Valider une arborescence avec un test d’arborescence

Le test d’arborescence est une méthode d’évaluation de la structure hiérarchique d’un site web. Il consiste à présenter aux utilisateurs un ensemble d’objectifs spécifiques, tels que la recherche de pages ou l’accomplissement de tâches particulières.

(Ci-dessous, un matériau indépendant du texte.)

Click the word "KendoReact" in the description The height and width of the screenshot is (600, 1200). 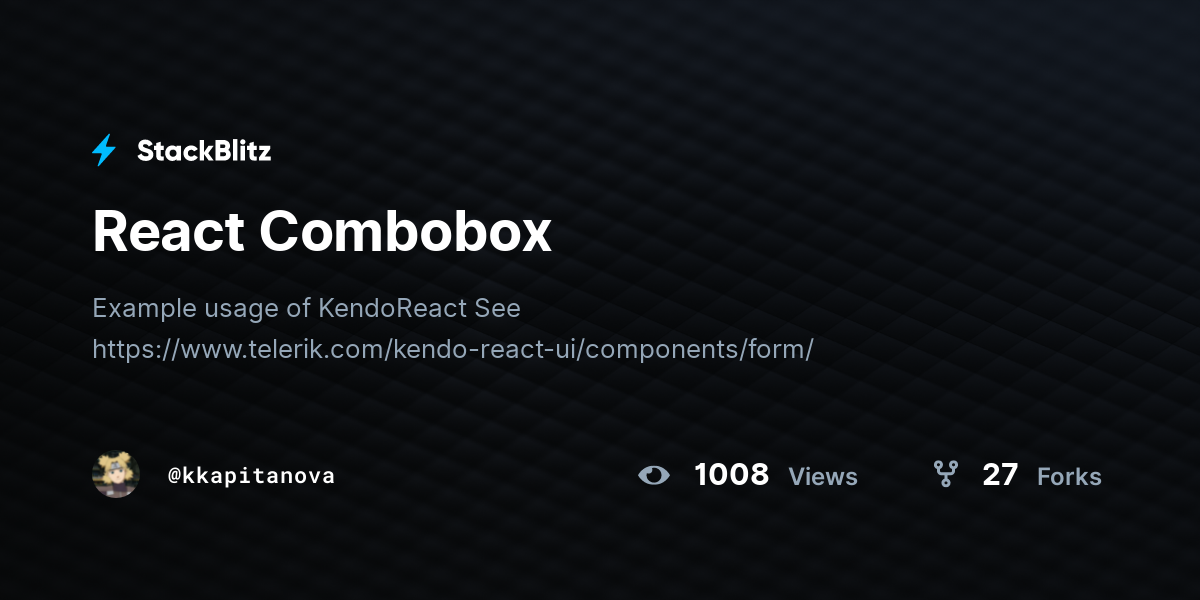click(x=393, y=308)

Voici les principales informations concernant le test d’arborescence :

  • Fonction : Les objectifs du test d’arborescence incluent l’évaluation de la capacité des utilisateurs à trouver des pages spécifiques dans la hiérarchie existante. Il vise à identifier la convivialité de la structure et à déterminer si les utilisateurs peuvent atteindre rapidement leurs objectifs.
  • Déroulement : Le test d’arborescence, contrairement à d’autres méthodes, offre une flexibilité limitée aux participants. Ils doivent suivre les chemins prédéfinis, évaluant ainsi leur capacité à naviguer efficacement dans la structure existante.
  • Nombre de libellés : Le nombre de libellés correspond au nombre d’éléments dans l’arborescence à tester. Il dépend de la complexité du site et de la diversité des tâches à évaluer.
  • Types de données : L’analyse des résultats implique l’évaluation du succès des participants dans la réalisation des tâches assignées, la rapidité de leur exécution et la pertinence des chemins empruntés.
  • Résultats attendus : Les résultats souhaités incluent une identification des points forts et des faiblesses de l’arborescence existante, permettant des ajustements visant à améliorer l’expérience utilisateur et à garantir un accès intuitif aux informations essentielles du site.

Il est aussi possible de valider une arborescence en réalisant un tri de cartes fermé. Contrairement au tri de cartes ouvert, le tri de cartes fermé guide les participants dans la classification de cartes en leur proposant des catégories prédéfinies, avec la possibilité de trier jusqu’à 60 cartes. Cette approche structurée facilite l’évaluation d’une architecture existante tout en offrant des résultats plus quantifiables. L’ajout d’une catégorie « Je ne sais pas » permet de cerner les incertitudes des utilisateurs, identifiant ainsi des défis potentiels.